Returning from injury in 2009/10, Ibisevic had another solid campaign, with 12 goals and six assists – including a fantastic 21-minute hat-trick against his future club, Hertha Berlin. He spent another season and a half with Hoffenheim, before joining three-time Bundesliga winners VfB Stuttgart in January 2012. The Swabians had been having an up-and-down season, but thanks to eight goals in 15 games from Ibisevic, they finished sixth to reach the UEFA Europa League.

He enjoyed his most successful season with Stuttgart in 2012/2013. As well as notching up 15 goals in 30 Bundesliga outings, he grabbed five in the Europa League and four in the DFB Cup, where Stuttgart were beaten 3-2 by Bayern Munich in a thrilling final. Ibisevic soon recovered from the disappointment. He scored a superb hat-trick against former club Hoffenheim the following September, before one of the biggest moments of his career, and arguably his life.

On 15 October 2013, he scored the only goal in Bosnia and Herzegovina's 1-0 win over Lithuania, which secured the country's first ever qualification for the FIFA World Cup. It was a momentous occasion, which saw tens of thousands of supporters line the streets of Sarajevo to give the team a hero's welcome.

Ibisevic scored the decisive goal against Lithuania (1-0) to qualify Bosnia-Herzegovina for their first ever FIFA World Cup.

After an injury-affected 2014/15, Ibisevic's Bundesliga journey led him to the capital. He joined Hertha Berlin on loan in the summer of 2015, before the move was made permanent in 2016. Promoted to club captain by coach Pal Dardai, the Bosnian enjoyed a terrific start to the current campaign, with six goals and three assists in his first eight games.

The 2016/17 campaign also saw Ibisevic reach a number of significant milestones. He scored his 20th Bundesliga brace against Hamburg on Matchday 6 – just hours after his wife Zerina had given birth to their daughter – surpassing Barbarez as the Bundesliga's all-time leading Bosnian marksman. He scored his 100th Bundesliga goal with another double against Mainz on Matchday 12, before celebrating his 250th appearance in the German top flight on Matchday 23.   

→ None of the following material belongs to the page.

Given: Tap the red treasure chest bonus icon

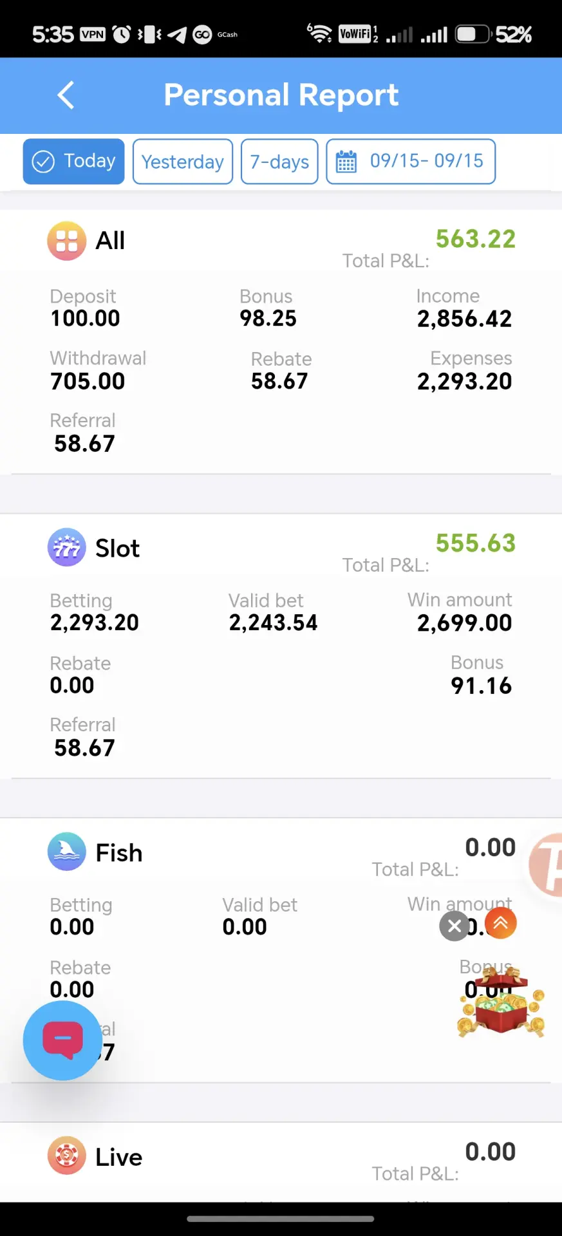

Ibisevic's accomplishments speak for themselves. The young boy who was forced to hide in a hole and flee his home, to escape the horrors of warfare, has grown into one of the true stars of the Bundesliga. A prolific goalscorer, an inspirational leader and captain, he is a true testament to how the human spirit can overcome adversity. Football was always his escape, but he made it his life.